Requirement
From the entries below, copy out every line with "will" in it.

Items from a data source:
--------
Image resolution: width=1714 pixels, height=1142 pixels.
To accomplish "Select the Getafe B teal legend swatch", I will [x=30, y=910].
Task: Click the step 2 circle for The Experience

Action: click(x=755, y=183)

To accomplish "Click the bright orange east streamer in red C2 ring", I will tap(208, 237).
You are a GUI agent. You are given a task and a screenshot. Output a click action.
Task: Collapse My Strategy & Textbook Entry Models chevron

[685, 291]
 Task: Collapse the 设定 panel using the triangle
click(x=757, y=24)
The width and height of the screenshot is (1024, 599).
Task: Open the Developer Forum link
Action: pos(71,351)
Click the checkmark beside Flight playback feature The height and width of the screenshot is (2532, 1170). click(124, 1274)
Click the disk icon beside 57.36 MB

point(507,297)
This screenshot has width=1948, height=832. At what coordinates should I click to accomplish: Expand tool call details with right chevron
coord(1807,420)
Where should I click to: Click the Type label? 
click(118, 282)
--------
Answer box
To accomplish "Select the Getafe B teal legend swatch", I will [x=30, y=910].
To accomplish "Click the bright orange east streamer in red C2 ring", I will tap(208, 237).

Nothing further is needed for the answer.